Detection runs on the first frame.
Notes
- What if my GPU isn't listed? Software encode and decode still work. Modern CPUs handle 1080p30 fine; older machines may want to drop screen share to 720p.
- Which codec does GameVox pick? One codec per call, negotiated by what both peers support. The sender's hardware-accelerated codecs win when available; the receiver decodes with whatever path matches.
- Why no VP9 encode anywhere? Only Intel ships a VP9 hardware encoder in consumer parts. NVIDIA and AMD have never added one.

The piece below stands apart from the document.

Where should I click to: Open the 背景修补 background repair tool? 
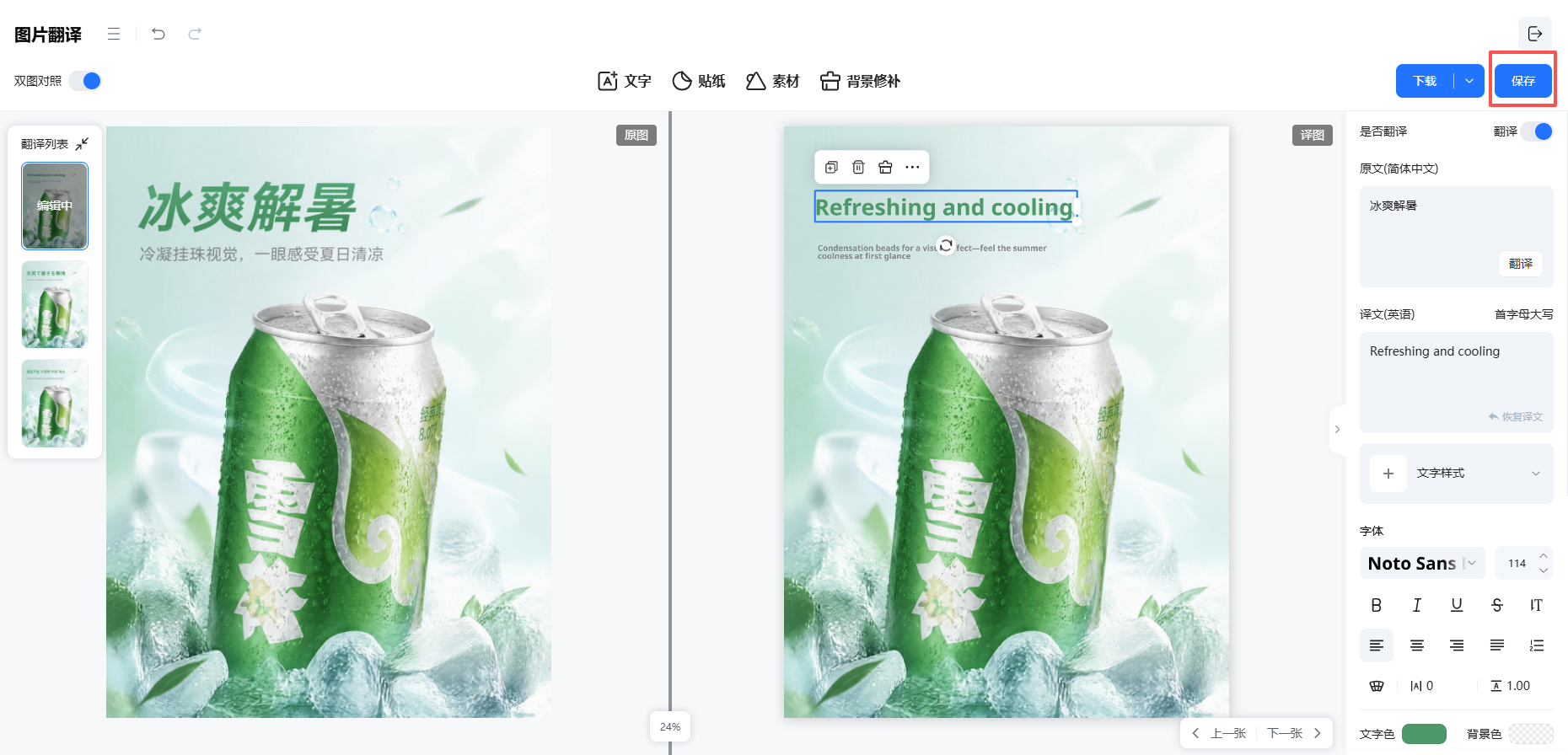861,81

GameVox uses software VP9 by default on hardware that can't accelerate it.
- Browser users: The web client uses WebCodecs. Hardware acceleration there is controlled by the browser (Chrome, Edge, Firefox), not by GameVox. The tables above are for the desktop app.

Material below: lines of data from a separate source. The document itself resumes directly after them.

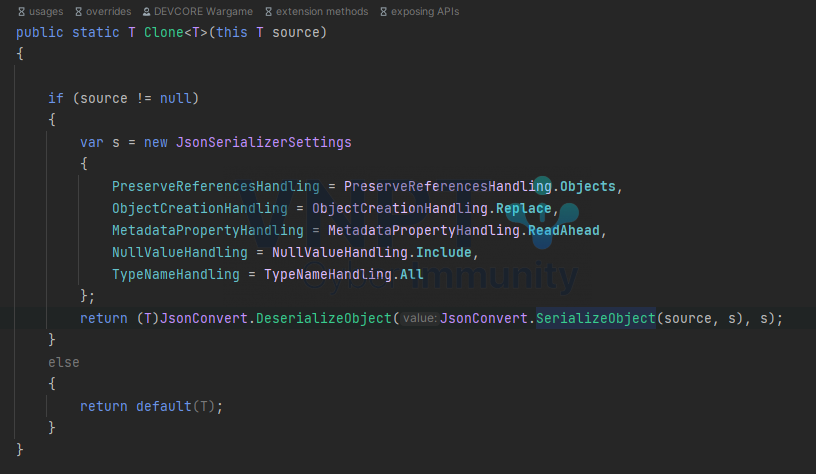The width and height of the screenshot is (816, 474).
Task: Click the author icon before DEVCORE Wargame
Action: click(147, 12)
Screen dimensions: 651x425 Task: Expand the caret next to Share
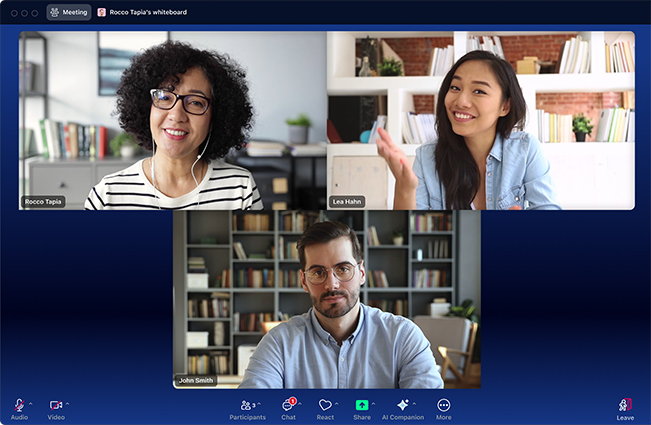coord(373,403)
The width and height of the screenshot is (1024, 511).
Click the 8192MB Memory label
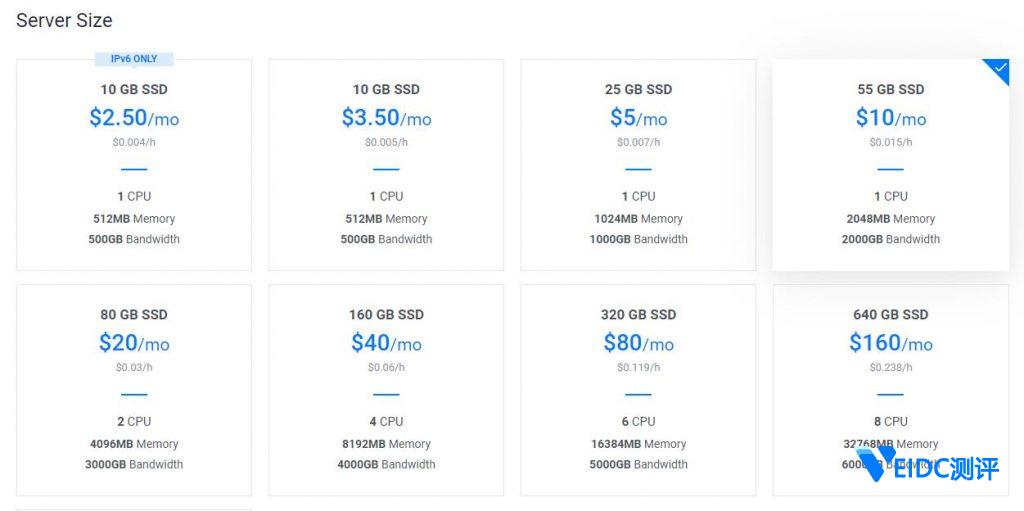coord(386,444)
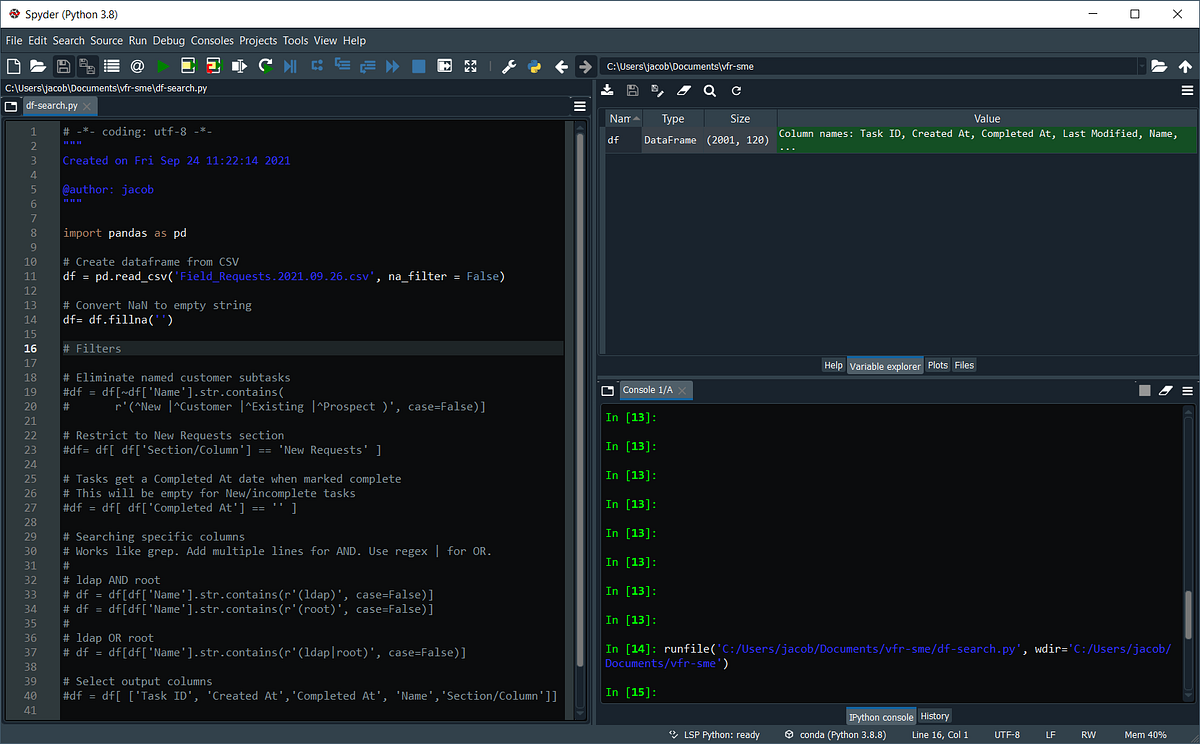1200x744 pixels.
Task: Open the working directory path dropdown
Action: (1141, 66)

- How to check what's actually being used:
Two places. (1) The voice channel's activity log shows the
codec, encoder name, and hardware/software flag for every video
stream. When someone starts a camera or screen share, a folded
sub-line under that entry reads e.g.
AV1 · av1_nvenc · hardware. Encoder swaps mid-stream (a hardware encoder falling back to software under pressure) show up as their own activity entry, so you can see exactly what changed and when. (2) The desktop client's log file. Windows%LOCALAPPDATA%\GameVox\logs\, macOS~/Library/Application Support/GameVox/logs/, Linux~/.gamevox/logs/. Useful lines to look for:[HWEnc] Detected:(what your GPU exposes),[NVENC] Function table loaded successfully (API X.Y)(NVIDIA driver/SDK version),[ScreenShare-Win] Capture backend:(WGC, DXGI, or BitBlt, the capture method actually in use),Selected encoder:(what the codec ladder picked),[FFmpegHW] Created(encoder opened successfully),[EncSelect] ... trial failed(a hardware encoder probe rejected the request and the ladder is falling through).